**Exercise instructions**: In the Riga travel piece below, copy everything from "There are also" down to "cheese in Europe.", changing "whey" to "buttermilk".

**Excerpt to read**:
☆ ☆ ☆ ☆ ☆
The scraps of paper they were written on are stored in The Cabinet Of Folksongs in the National Library of Latvia (www.lnb.lv), an iconic structure which was designed by renowned Latvian-American architect Gunnar Birkerts to look like a glass mountain castle.

 

CULTURE IN THE CITY

 

Today, you can get glimpses of Latvian connection to nature and song in the city and certainly at the Latvian Song and Dance Celebration (dziesmusvetki.lv/en), where hundreds of amateur choirs and folk dance groups - about 30,000 people - from around the country perform for an audience of tens of thousands in Riga.

 

The festival, which takes place for a week every five years, is celebrating its 145th anniversary this year and is one of the many events being held in honour of Latvia's 100th birthday (www.latvia.eu/latvia100).

 

There is a five-year celebration of the anniversary of the proclamation of the Republic of Latvia, which took place on Nov 18, 1918.

 

You can find Latvian tradition in the food and produce in Riga Central Market (www.rct.lv/en), a daily market housed in five pavilions with hundreds of stalls selling fresh and cured meats, spices, seasonal flowers, farm fresh vegetables and wild mushrooms.

 

There are also forest fruit - rowan berries, blueberries, red currants and field strawberries, no bigger than the tip of my pinky, that are little exquisite bursts of flavour.

 

In the dairy pavilion, visitors can sample fresh whey, cream and mid-summer cheese - a pale-yellow curd dotted with caraway seeds that is considered one of the oldest types of cheese in Europe.

 

Do not miss the fish section, where smoked salmon, mackerel and herring lie in luscious piles next to caviar and fried and jellied lamprey which, at €37 (S$60) a kg, is a local delicacy.

 

Wash it all down with kvass, a non-alcoholic sweet-sour beer made of fermented rye which can be bought by the bottle, though Latvians prefer theirs homemade.

 

Across the Daugava river in the Kalnciema Quarter (www.kalncie maiela.lv/en), a cluster of renovated wooden buildings from the 19th century houses a Saturday market overflowing with local produce, baked goods and art and handicrafts made by Latvian artists and designers.
☆ ☆ ☆ ☆ ☆
**Given data**:

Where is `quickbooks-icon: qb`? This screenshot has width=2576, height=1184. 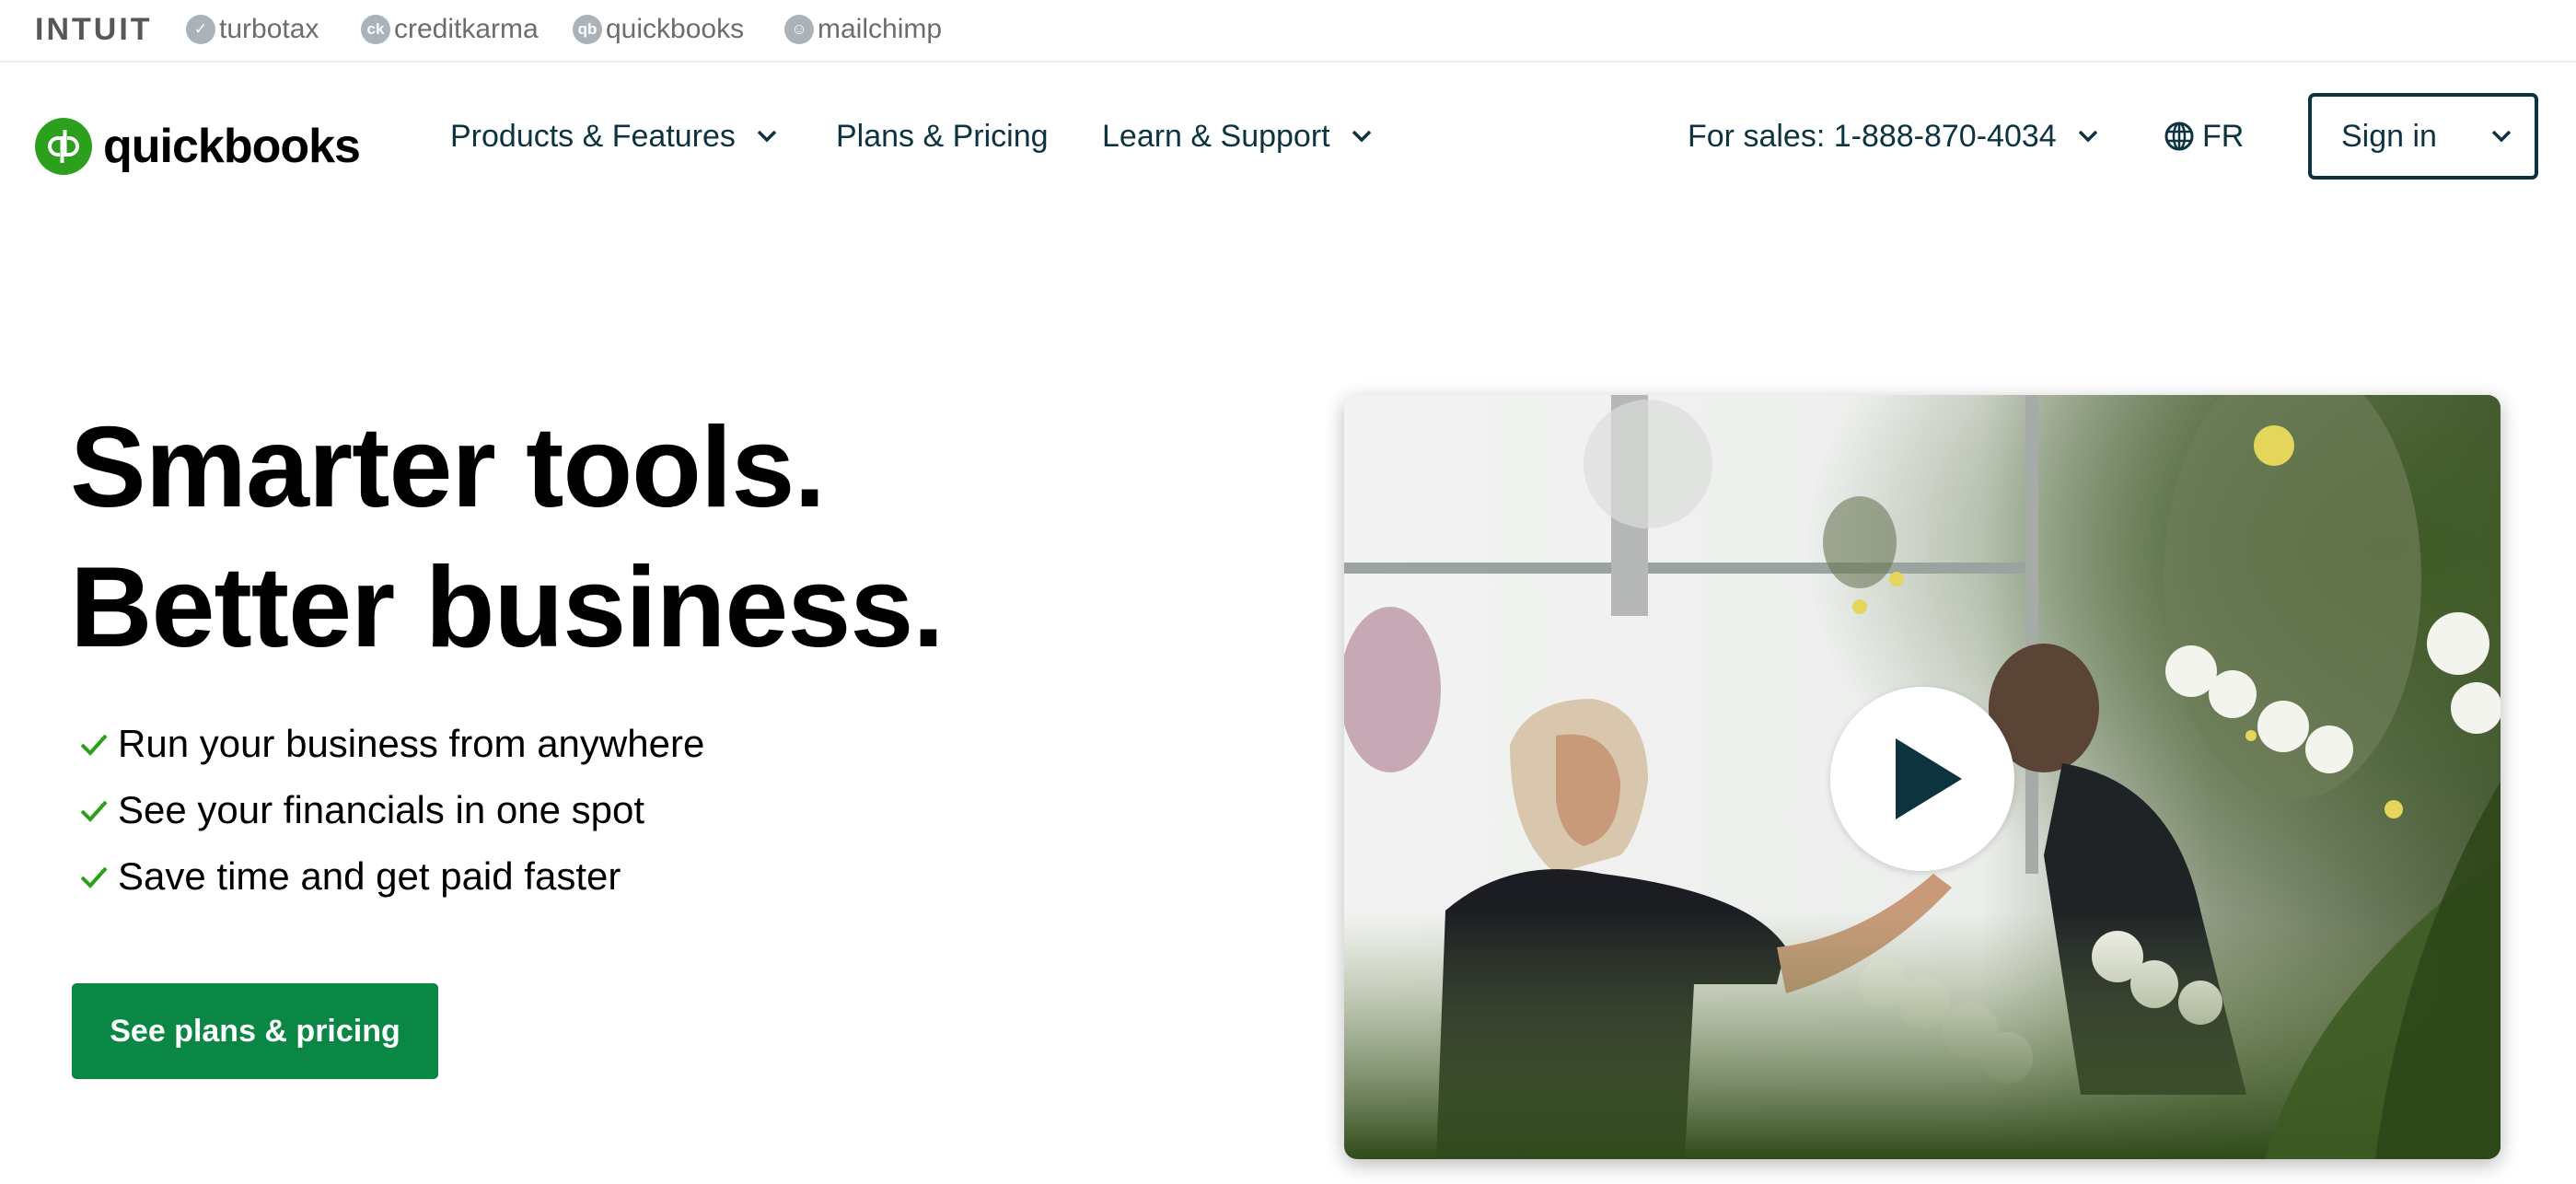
☆ ☆ ☆ ☆ ☆
**Answer below**:
There are also forest fruit - rowan berries, blueberries, red currants and field strawberries, no bigger than the tip of my pinky, that are little exquisite bursts of flavour.

 

In the dairy pavilion, visitors can sample fresh buttermilk, cream and mid-summer cheese - a pale-yellow curd dotted with caraway seeds that is considered one of the oldest types of cheese in Europe.